:: Texte fourni ::
Survie

La jurisprudence Denis Robert

(mis en ligne le 3 mai 2011) - Alice Primo

Le 3 février, la Cour de cassation
a consacré la victoire finale de
Denis Robert et de son éditeur Les
Arènes sur la Chambre de compensation
luxembourgeoise Clearstream, au terme
de dix ans de harcèlement judiciaire et
médiatique : si 600 journalistes avaient
envoyé leur carte de presse en soutien, de
puissants médias s’étaient fait le relais
d’une cabale visant à discréditer un travail
d’investigation que la justice reconnaît
aujourd’hui comme sérieux.

Clearstream
se prétendait diffamée par le travail du
journaliste, qui avait notamment mis en
lumière un système de comptes officieux
et de comptes non publiés permettant « le
blanchiment d’argent, en passant par le délit
d’initié, la corruption ou l’évasion fiscale
 »
voire des activités de nature criminelle.

Elle avait multiplié les procédures à son
encontre, pour presque chaque nouvel
article ou interview, ne visant pas forcément
la condamnation mais plutôt l’étouffement :
le principe même de poursuites-bâillons,
que subissent de nombreux lanceurs
d’alertes (comme les chercheurs Christian
Vélot sur les OGM ou Pierre Méneton sur
la surconsommation alimentaire de sel) et
les coauteurs et l’éditeur de l’ouvrage Noir
Canada, poursuivis par la société minière
Barrick Gold qui s’estime diffamée par la
description qui est faite du pillage de l’or
en Afrique.

Cette victoire de Denis Robert
et de ses soutiens est donc une victoire du
journalisme et de la liberté d’expression
sur des adversaires aussi puissants que
Clearstream, qui devra vraisemblablement
s’acquitter de « réparations » vis-à-vis du
journaliste (la Cour d’appel de Lyon devra
prochainement en fixer les modalités).
:::
# Problème posé 1
Reproduisez le passage du texte fourni qui va de « (mis en ligne » jusqu'à « aujourd’hui comme sérieux. ».
# Problème posé 2
Répondez à ces questions d'après le texte fourni :
(a) Quelle juridiction a consacré le 3 février la victoire finale de Denis Robert ?
(b) Combien de journalistes avaient envoyé leur carte de presse en soutien ?
(c) Quelle société minière poursuit les coauteurs et l'éditeur de l'ouvrage Noir Canada ?
Les entrées qui viennent ensuite n'ont aucun lien avec le texte fourni.
:: Jeu de données ::
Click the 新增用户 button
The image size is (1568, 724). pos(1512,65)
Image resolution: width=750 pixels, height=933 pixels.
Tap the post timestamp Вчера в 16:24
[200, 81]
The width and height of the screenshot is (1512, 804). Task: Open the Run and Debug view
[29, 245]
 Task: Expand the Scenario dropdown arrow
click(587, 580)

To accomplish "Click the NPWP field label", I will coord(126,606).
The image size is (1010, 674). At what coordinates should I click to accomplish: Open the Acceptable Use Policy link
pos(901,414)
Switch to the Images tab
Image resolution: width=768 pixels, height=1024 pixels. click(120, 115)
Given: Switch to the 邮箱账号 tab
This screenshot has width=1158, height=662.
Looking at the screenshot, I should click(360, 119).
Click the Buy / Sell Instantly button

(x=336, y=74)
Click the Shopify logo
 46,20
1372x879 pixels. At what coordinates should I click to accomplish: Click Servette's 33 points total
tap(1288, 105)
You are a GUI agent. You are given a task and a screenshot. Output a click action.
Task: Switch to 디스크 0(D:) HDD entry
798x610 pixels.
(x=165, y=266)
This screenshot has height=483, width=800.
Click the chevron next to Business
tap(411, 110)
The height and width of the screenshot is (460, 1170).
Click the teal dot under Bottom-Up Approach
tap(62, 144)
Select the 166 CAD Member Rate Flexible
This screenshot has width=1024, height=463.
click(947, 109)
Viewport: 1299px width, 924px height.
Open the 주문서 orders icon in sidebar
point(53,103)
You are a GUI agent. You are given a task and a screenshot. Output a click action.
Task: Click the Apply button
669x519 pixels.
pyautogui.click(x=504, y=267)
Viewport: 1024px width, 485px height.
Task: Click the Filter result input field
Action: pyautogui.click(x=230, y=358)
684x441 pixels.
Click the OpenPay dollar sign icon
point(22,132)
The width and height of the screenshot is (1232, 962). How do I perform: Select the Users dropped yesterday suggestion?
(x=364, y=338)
:::
# Réponse complète 1
(mis en ligne le 3 mai 2011) - Alice Primo

Le 3 février, la Cour de cassation
a consacré la victoire finale de
Denis Robert et de son éditeur Les
Arènes sur la Chambre de compensation
luxembourgeoise Clearstream, au terme
de dix ans de harcèlement judiciaire et
médiatique : si 600 journalistes avaient
envoyé leur carte de presse en soutien, de
puissants médias s’étaient fait le relais
d’une cabale visant à discréditer un travail
d’investigation que la justice reconnaît
aujourd’hui comme sérieux.

# Réponse complète 2
(a) La Cour de cassation.
(b) 600 journalistes.
(c) Barrick Gold.